When they are healthy, these relationships help us to thrive. As well as helping us enjoy the good times, they see us through the bad times too, holding us like a safety net when we’re at risk of falling.

What all good relationships have in common is that they are based on respect, trust, and communication. That’s true whether it’s your relationship with your best friend, your teacher or your partner.

Most people have more than one romantic relationship during their life. Going out with different people helps you find out who you are compatible with and what you want from a relationship.

It's also fine not to be in a relationship at all. Lots of people are single and many are single by choice. They aren’t interested in love or romance, and that’s totally fine.

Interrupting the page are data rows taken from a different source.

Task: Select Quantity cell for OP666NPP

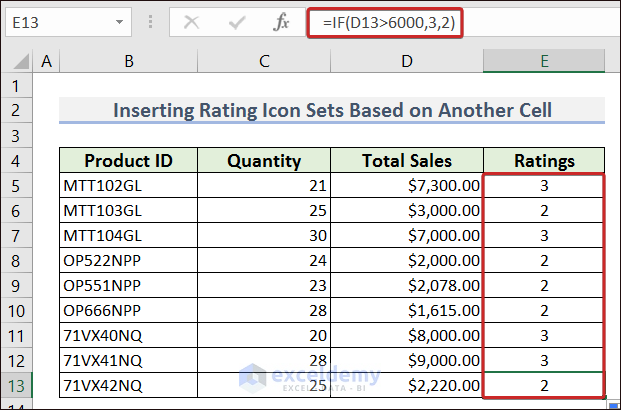Action: click(264, 310)
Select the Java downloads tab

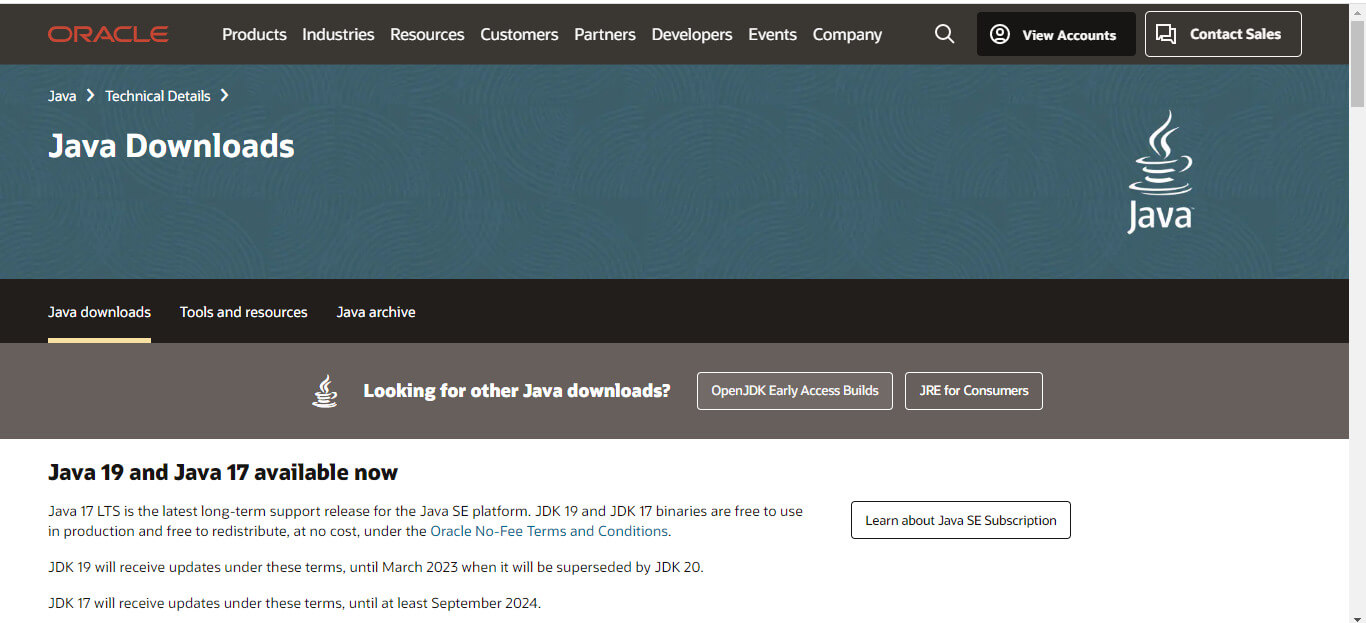tap(99, 311)
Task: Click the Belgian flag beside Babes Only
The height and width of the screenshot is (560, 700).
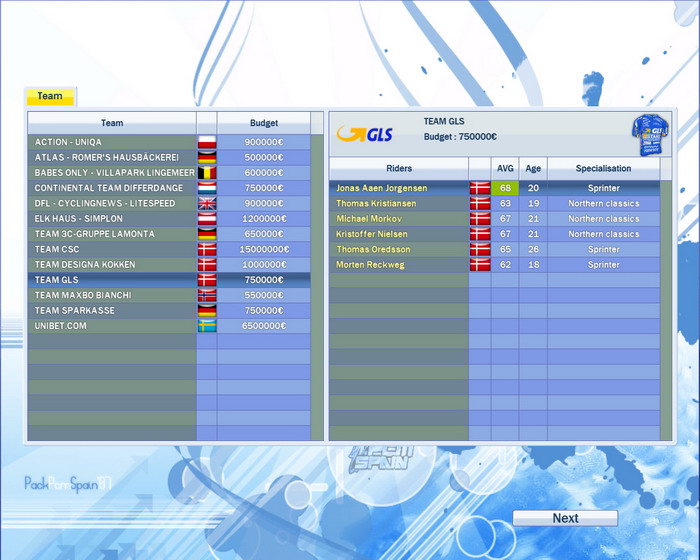Action: point(207,173)
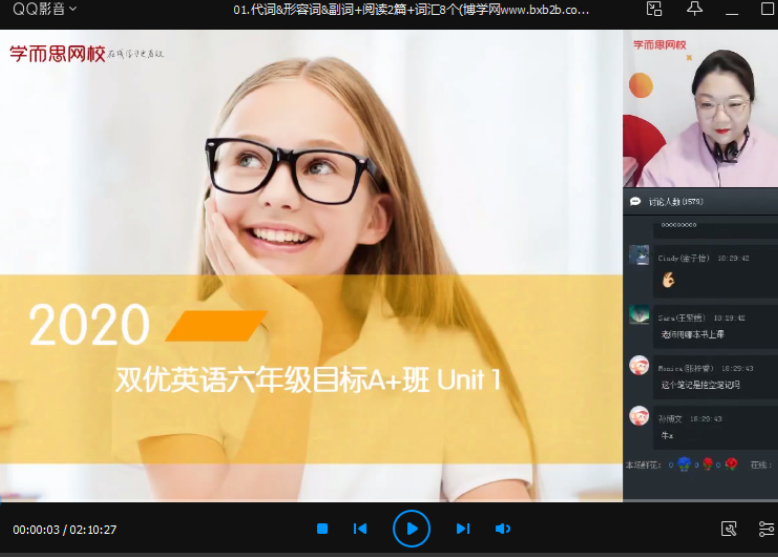Click Monica's avatar in the chat
Viewport: 778px width, 557px height.
point(639,366)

The most important thing, if you do choose to be in a relationship with someone, is that it should be a positive experience. It won't be perfect every day - all relationships go through ups and downs -but it should be fun and help you feel good about yourself.

Brook and Enduring Love?

Enduring Love? was a two year Open University research study which interviewed over 5,000 couples in long-term relationships. The researchers asked the couples about various aspects of their relationships and what made them endure and the results were fascinating. 

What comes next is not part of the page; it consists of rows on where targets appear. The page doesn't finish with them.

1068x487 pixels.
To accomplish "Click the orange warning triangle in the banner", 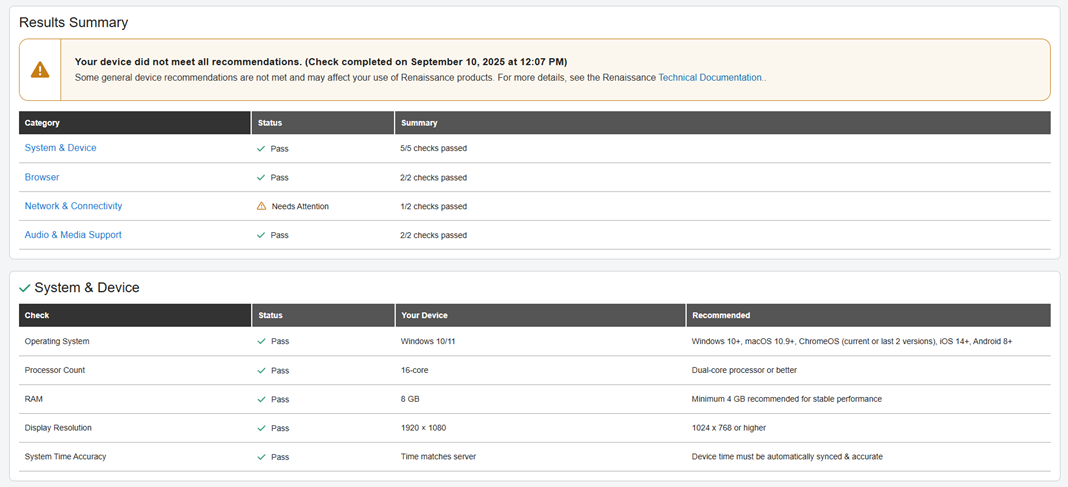I will [40, 70].

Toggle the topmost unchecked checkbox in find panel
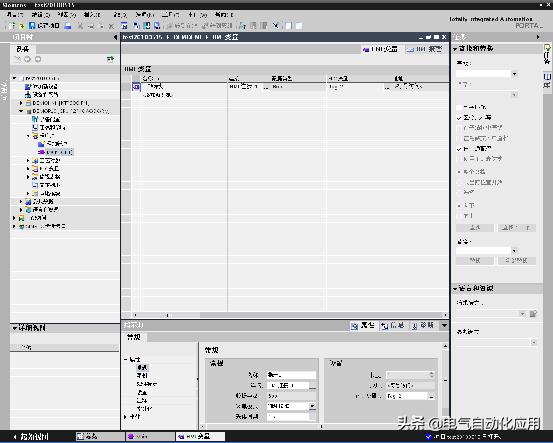[x=459, y=107]
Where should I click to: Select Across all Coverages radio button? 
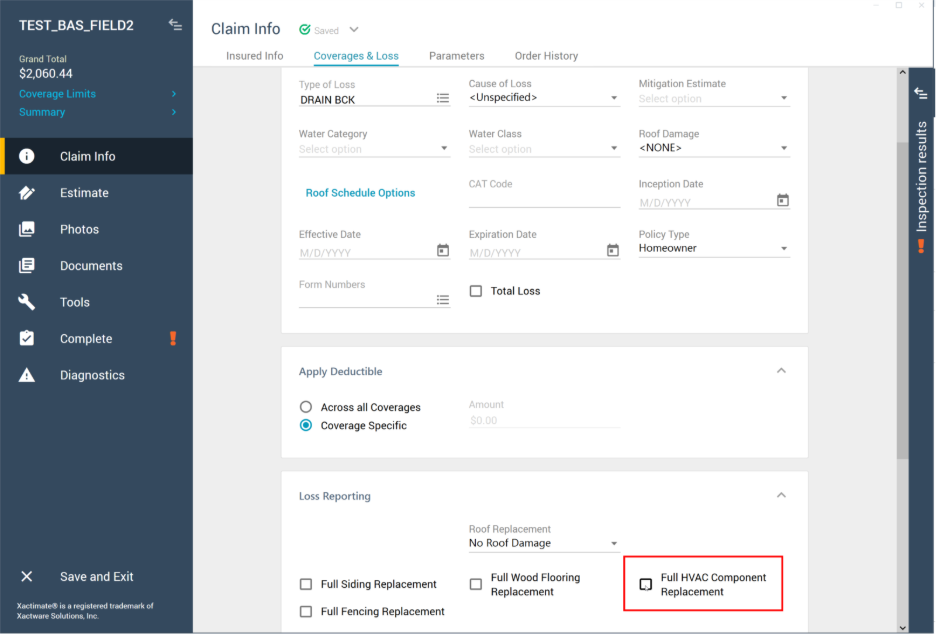tap(306, 407)
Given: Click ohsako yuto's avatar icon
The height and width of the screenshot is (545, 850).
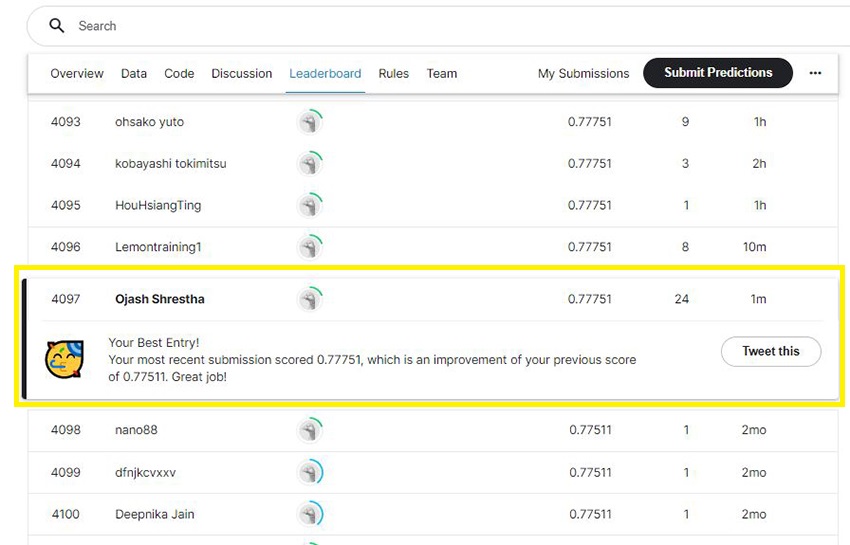Looking at the screenshot, I should [310, 122].
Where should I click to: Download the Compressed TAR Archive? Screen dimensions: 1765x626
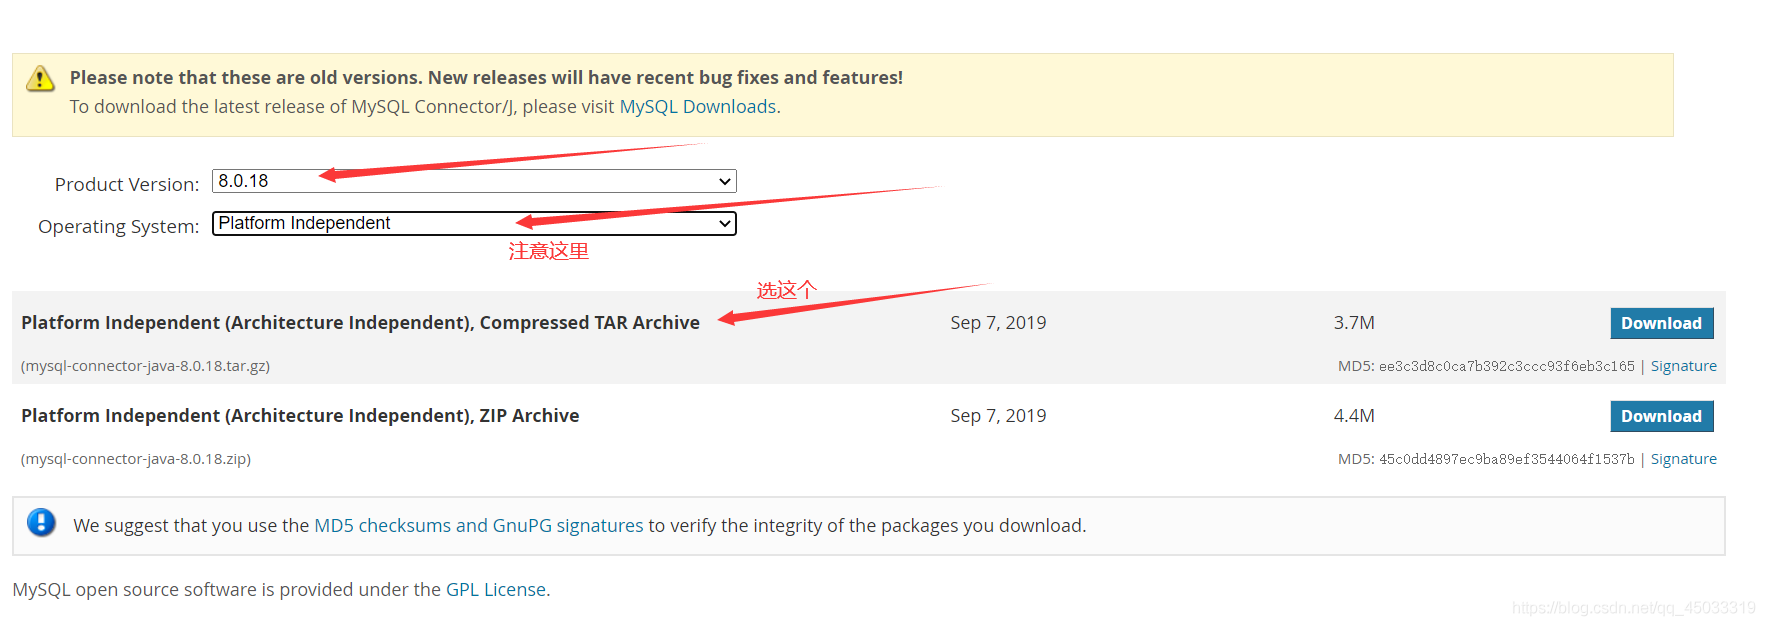pos(1661,323)
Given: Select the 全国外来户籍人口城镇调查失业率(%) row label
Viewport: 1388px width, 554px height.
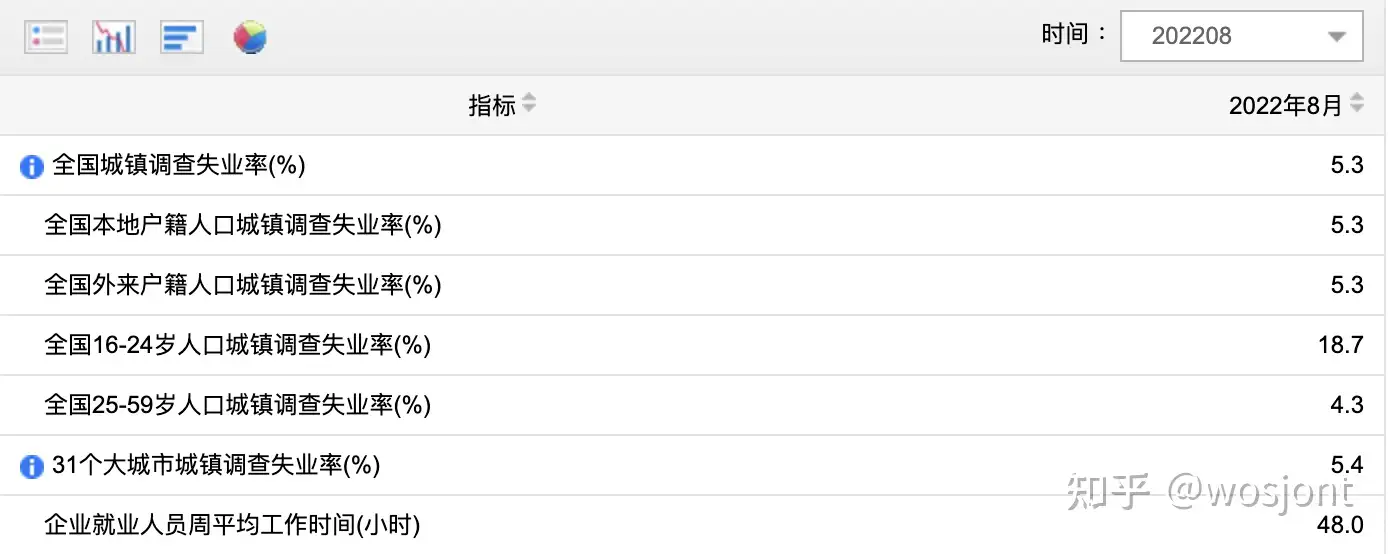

Brook teamed up with Professor Jacqui Gabb, who headed up the study, to create the relationships section of the Brook site covering all aspects of relationships, based on the findings of the research. 

This section aims to give advice and information that is based in reality. It is based on what real couples said – rather than the myths and stereotypes we are bombarded with through stories, films and songs about love and romance.

It’s true that relationships often start out with romance. You feel an amazing sense of togetherness, and the differences between you don’t seem to matter. Everything is perfect – it feels quite magical and ‘unreal’ – and in a way it is. 

But for a relationship to last and endure, most couples will need to move from this magical place into a phase where their relationship can survive the reality of everyday life - and the reality of each other.